The point about all this is not that one needs to learn the details, but to point out the
connections among these different members of the same family. For some parameter
values, the GH and the t are the same. For other parameter values, the GH and the
VG are the same. This is important because other things equal we would prefer a
simple model (one with fewer free parameters) over a more complex model, if the
fit of the former was not much worse than the fit of the latter. In econometrics this
is known as efficiency. This gives a reason for wanting to fit several alternatives and
select the best according to competing criteria of goodness of fit and parsimony.
We now explore how to fit the parameters of a model using returns data. ghyp
comes with some data on Swiss stock returns. They are stored in the data set called
smi.stocks, which we first have to load into the workspace with the data command,
see below. Then I pick out columns 4 and 5 (Nestle and Swisscom) and store in d.

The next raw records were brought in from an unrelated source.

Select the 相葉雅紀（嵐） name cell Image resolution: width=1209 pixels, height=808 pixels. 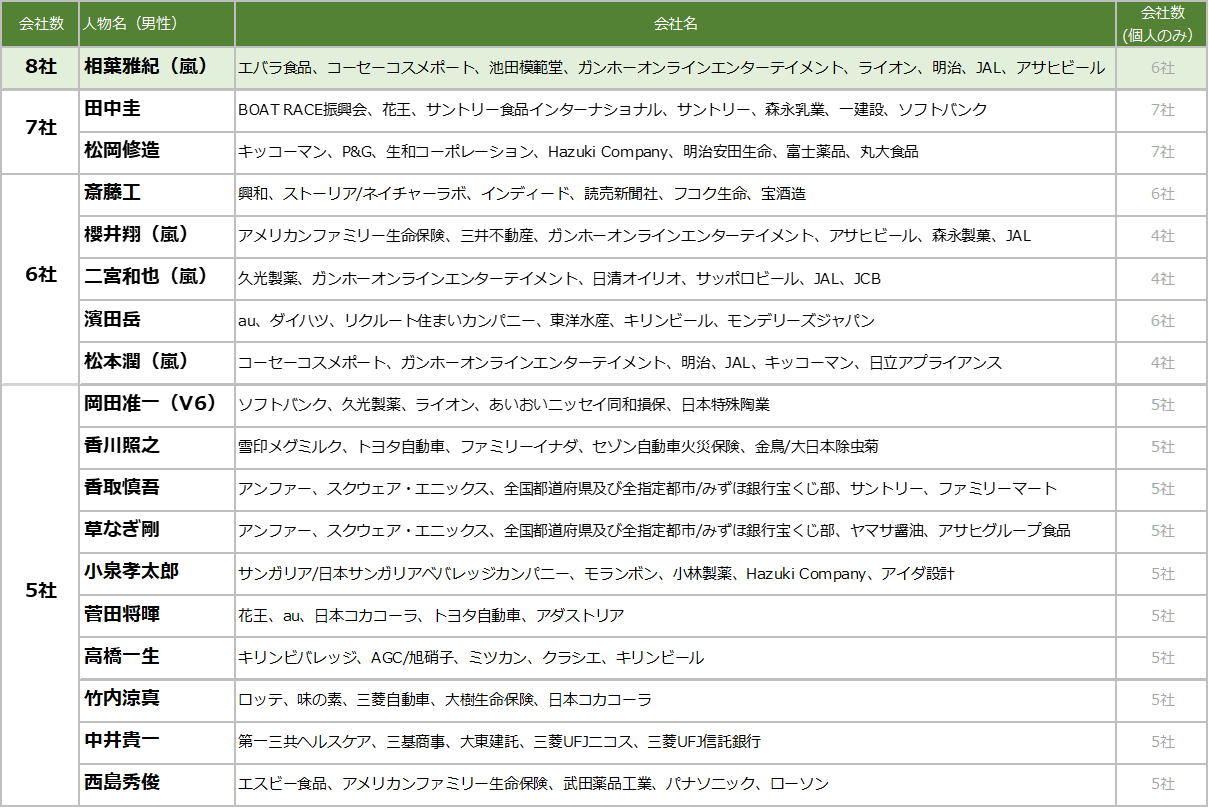(157, 67)
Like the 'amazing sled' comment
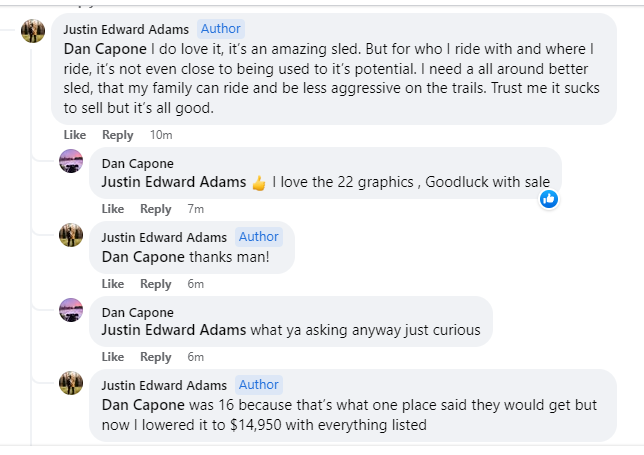This screenshot has height=455, width=644. (x=75, y=135)
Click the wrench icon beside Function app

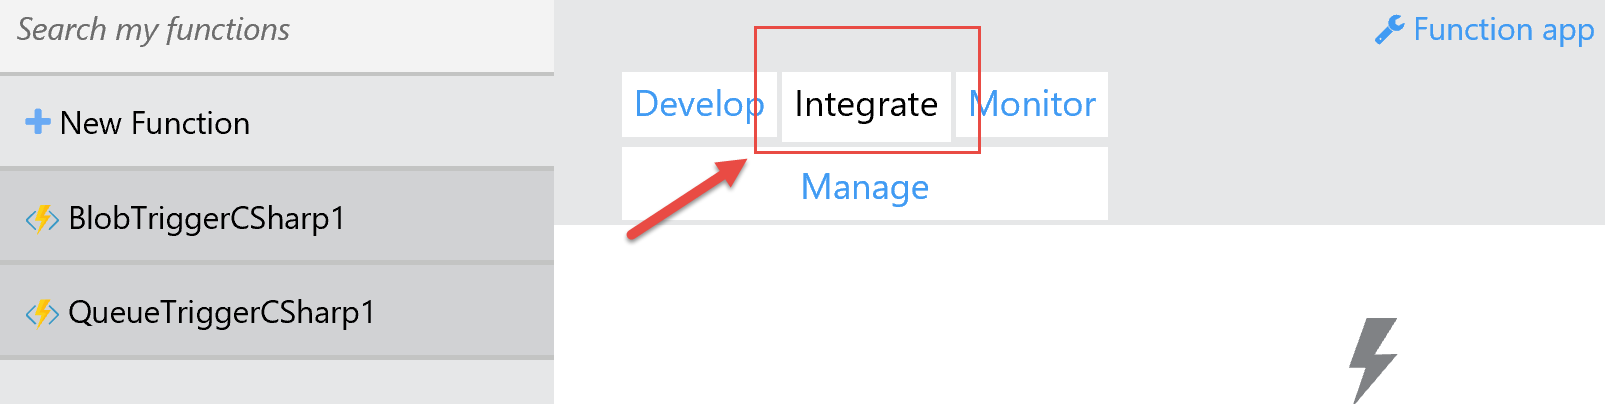point(1389,30)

Then I pick out the first column of the result and store in d1 for Univariate estimation.
are already
data(smi.stocks)
d <- smi.stocks[,c(4,5)]
d1 <- d[,1]
Univariate estimation
Possibly the most useful approach is to estimate all possible models (at least, within
a specific class of models), and then select the one which ”fits best”. This judgement
can be made using a statistic called Akaike’s Information Criterion (AIC). Lower is
better. AIC falls, when the goodness of fit, as measured by the Likelihood, rises1. It
rises, when the model has more free parameters, so in this way models with fewer
free parameters are favoured.
The function which does this estimation is stepAIC.ghyp.
stepAIC.ghyp(d1)
After running this you will get something like below, though I have rounded and cutoff
the last two columns
1AIC is calculated as AIC = 2(k − LL), where k is the number of parameters, and LL is the logarithm
of the likelihood.
model symmetric lambda alpha.bar mu sigma gamma aic llh
8 NIG TRUE -0.50 0.65 0.00032 0.013 0.00000 -10658 5332
6 ghyp TRUE -0.84 0.60 0.00032 0.013 0.00000 -10656 5332
3 NIG FALSE -0.50 0.65 0.00048 0.013 -0.00024 -10656 5332
1 ghyp FALSE -0.84 0.60 0.00045 0.013 -0.00021 -10655 5332
10 t TRUE -1.67 0.00 0.00030 0.014 0.00000 -10654 5330
5 t FALSE -1.67 0.00 0.00039 0.014 -0.00016 -10652 5330
7 hyp TRUE 1.00 0.39 0.00035 0.013 0.00000 -10645 5325
2 hyp FALSE 1.00 0.39 0.00059 0.013 -0.00035 -10643 5326
9 VG TRUE 1.23 0.00 0.00029 0.013 0.00000 -10639 5322
4 VG FALSE 1.23 0.00 0.00064 0.013 -0.00040 -10637 5323
11 gauss TRUE NA Inf 0.00024 0.013 0.00000 -10362 5183
This shows that the symmetric NIG is "best" according to AIC. Although the likelihoods
are similar to the next three, AIC ranks it higher as it has more fixed parameters.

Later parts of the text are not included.